Other people’s home

I went to a few homes today. The first one I visited is that of the Weng family. They were easily the most prominent family in Changshu in the 19th century, with two members of their family earning the number one rank at the highest level exam in the land, and thus gaining the title of Zhuangyuan. There’s a gate to commemorate it.

Back in the way, these things were everywhere, especially in a town like Changshu, commemorating various things from high places in exams, to women who were chaste, to men who had fallen in battle, to…. you name it.

Since many members of this family reached high office, the family estate was obviously large. The main building is what is of the most interest, but it’s a house with 7 “jin”, which means 7 buildings on the central axis. A house would be considered large if it has 4 or 5 “jin”, so 7 is…. well, big. The main building was built in the Ming dynasty — sometime in the 16th century, if I remembered correctly. It’s very impressive.


(sorry for the shaky hand… it was very dark)

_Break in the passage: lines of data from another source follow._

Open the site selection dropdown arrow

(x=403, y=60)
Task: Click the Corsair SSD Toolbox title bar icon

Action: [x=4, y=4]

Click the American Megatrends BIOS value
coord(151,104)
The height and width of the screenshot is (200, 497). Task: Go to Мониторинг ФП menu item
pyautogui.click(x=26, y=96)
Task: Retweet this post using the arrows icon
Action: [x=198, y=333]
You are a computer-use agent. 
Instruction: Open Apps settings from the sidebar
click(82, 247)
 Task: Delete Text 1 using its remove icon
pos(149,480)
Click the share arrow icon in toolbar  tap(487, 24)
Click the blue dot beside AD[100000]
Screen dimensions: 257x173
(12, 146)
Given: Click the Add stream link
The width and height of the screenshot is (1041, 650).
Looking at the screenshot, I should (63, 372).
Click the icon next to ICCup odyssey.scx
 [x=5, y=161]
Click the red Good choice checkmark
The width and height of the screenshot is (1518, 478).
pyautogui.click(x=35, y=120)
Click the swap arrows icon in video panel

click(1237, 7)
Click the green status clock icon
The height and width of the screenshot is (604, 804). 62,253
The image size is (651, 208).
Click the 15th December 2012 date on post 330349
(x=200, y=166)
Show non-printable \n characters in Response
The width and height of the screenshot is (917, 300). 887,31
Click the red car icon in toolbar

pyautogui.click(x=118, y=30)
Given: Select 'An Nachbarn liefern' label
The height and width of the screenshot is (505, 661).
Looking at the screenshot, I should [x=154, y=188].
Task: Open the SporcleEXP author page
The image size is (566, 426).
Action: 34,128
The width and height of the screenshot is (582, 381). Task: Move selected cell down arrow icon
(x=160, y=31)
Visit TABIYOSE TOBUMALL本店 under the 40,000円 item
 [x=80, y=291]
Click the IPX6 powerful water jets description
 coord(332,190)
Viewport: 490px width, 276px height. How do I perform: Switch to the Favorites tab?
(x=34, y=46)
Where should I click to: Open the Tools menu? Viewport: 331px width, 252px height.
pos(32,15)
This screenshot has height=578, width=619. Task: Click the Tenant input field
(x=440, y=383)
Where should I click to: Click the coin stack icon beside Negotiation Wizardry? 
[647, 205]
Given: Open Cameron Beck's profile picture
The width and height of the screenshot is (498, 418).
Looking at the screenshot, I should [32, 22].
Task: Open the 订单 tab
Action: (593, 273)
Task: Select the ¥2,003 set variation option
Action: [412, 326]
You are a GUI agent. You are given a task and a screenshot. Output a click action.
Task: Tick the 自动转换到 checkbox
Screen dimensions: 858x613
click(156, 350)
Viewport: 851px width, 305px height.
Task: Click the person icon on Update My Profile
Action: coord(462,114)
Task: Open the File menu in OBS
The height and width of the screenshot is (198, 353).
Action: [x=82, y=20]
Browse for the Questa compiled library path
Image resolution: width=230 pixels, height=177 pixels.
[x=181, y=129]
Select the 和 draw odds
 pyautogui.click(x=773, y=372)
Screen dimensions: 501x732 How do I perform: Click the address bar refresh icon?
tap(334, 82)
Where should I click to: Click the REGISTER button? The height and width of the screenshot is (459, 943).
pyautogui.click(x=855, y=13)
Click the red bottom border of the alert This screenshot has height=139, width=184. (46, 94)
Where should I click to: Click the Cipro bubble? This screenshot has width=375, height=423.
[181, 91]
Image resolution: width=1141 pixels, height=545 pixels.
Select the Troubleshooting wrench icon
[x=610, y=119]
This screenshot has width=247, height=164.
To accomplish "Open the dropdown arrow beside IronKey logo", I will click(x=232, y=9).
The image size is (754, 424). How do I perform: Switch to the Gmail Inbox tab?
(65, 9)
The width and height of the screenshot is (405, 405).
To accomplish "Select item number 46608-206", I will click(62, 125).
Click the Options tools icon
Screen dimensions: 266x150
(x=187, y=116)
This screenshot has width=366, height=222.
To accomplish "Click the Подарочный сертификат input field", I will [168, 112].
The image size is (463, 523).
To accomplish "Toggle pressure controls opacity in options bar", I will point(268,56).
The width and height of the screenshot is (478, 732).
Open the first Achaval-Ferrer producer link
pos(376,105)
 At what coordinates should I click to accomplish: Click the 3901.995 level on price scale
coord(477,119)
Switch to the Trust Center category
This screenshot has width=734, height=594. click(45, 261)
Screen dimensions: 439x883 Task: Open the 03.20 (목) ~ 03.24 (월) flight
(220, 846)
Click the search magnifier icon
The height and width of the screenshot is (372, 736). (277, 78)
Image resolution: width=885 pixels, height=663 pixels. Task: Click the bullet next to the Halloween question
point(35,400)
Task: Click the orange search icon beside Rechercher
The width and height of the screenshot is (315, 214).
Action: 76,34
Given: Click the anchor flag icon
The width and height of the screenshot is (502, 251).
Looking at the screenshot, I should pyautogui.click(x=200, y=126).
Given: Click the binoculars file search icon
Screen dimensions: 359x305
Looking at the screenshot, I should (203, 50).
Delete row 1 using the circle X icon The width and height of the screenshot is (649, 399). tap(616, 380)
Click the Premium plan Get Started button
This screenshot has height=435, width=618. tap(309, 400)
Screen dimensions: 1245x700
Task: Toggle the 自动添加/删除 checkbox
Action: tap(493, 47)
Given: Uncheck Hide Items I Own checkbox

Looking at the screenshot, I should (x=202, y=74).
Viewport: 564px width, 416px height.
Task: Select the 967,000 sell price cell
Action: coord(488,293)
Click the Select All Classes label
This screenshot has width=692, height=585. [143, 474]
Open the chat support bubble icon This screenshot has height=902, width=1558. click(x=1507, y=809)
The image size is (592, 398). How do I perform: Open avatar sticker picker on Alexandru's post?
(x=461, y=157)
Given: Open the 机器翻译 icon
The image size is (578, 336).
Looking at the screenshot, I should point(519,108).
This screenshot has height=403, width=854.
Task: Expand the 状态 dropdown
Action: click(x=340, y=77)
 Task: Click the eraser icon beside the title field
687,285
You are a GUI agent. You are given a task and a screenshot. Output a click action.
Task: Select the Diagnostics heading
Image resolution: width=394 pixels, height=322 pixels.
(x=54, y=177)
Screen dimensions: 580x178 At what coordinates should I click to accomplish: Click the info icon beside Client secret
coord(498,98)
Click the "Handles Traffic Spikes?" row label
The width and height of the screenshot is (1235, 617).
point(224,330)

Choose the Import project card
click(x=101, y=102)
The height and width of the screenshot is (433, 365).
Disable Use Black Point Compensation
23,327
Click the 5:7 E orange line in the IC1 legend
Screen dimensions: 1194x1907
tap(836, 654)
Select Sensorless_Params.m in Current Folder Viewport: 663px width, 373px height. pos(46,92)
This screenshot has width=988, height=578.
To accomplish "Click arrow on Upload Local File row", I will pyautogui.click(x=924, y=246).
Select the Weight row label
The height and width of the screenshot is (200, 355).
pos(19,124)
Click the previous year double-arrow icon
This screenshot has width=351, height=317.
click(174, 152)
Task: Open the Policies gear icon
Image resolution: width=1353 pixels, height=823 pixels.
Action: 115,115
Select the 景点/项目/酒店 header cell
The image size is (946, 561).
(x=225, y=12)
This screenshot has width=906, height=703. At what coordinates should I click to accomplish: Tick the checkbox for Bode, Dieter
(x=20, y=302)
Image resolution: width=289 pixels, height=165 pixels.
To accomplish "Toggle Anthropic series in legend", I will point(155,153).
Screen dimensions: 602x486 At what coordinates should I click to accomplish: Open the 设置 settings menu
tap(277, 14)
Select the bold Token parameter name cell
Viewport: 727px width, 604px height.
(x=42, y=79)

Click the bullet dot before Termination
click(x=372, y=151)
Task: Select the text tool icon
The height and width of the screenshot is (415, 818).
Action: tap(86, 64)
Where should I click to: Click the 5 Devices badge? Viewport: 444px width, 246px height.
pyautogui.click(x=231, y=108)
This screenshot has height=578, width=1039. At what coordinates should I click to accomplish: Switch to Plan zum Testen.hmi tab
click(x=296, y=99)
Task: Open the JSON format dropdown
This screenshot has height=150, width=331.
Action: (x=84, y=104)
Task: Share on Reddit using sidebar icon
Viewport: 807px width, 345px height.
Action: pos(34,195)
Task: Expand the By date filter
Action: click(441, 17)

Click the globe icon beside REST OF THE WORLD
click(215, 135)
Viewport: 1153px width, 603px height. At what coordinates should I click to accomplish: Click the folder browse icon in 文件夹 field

You can see the place is HUGE


With beautiful details

After spending a good hour there and actually lucked out on finding something useful for my work, I then went to the house where my grandfather grew up. It’s a very short walk from the Weng residence. Despite the fact that it’s supposedly a protected building for historical reasons:

The place is now occupied by at least a dozen families. After the communist took over most of these houses were given away to families that lacked a home, while the original family might’ve been kicked out or, at best, given a room in one corner of the house. Over time, it turned into this

You can see how the hall was built into — originally there was nothing obstructing the hall, but now they have put walls up on both sides, making it into a narrow alley while living in these concrete blocks. So much for conservation…

They do it in the courtyards too

You can see that inside… the primary structure is still pretty sturdy, but I think houses like this (which is the vast majority in the city) are a lost cause. It’ll be almost impossible to do anything about them, so any pretence of protection is really just a sham, I think. You can’t evict these people, who might’ve lived there for decades. It’s hard to tear down these walls — must be done carefully if you don’t want to destroy the old structure — and it’s simply too uneconomical.

Interestingly enough… every family had a well in their courtyard

And I think that was the primary source of water. They still use it — somebody was pulling up a bucket of water right before I took this picture. The nice thing was that they just let me walk in to take pictures. At least they didn’t try to kick me out.

I then went back to the Fangta park, where there’s a stone engraving garden — where they collected a lot of stone engravings from around the city and put them together, essentially saving them for posterity. It’s nice. Far too many of these are lost and some are very valuable historical documents. I was here for work, basically, as I wanted to see if I could find something useful here. This is what some of them look like

And then I ended the day with some tea, as that dull headache starts to set in. It’s called “Deyu Huocha”, or “Get Rain Living Tea”, literally. I suppose a better translation is “Tea that comes alive as it receives rain”. The selling point of this tea is that…. they are used for the national banquets at the Great Hall of the People, and also the leaves point UP. Meaning… the tip of the leaf, rather than pointing down as green tea often does, point up. You can see one of them in action.

The tea itself was just rather generic… nothing to write home about. A longjing is far better.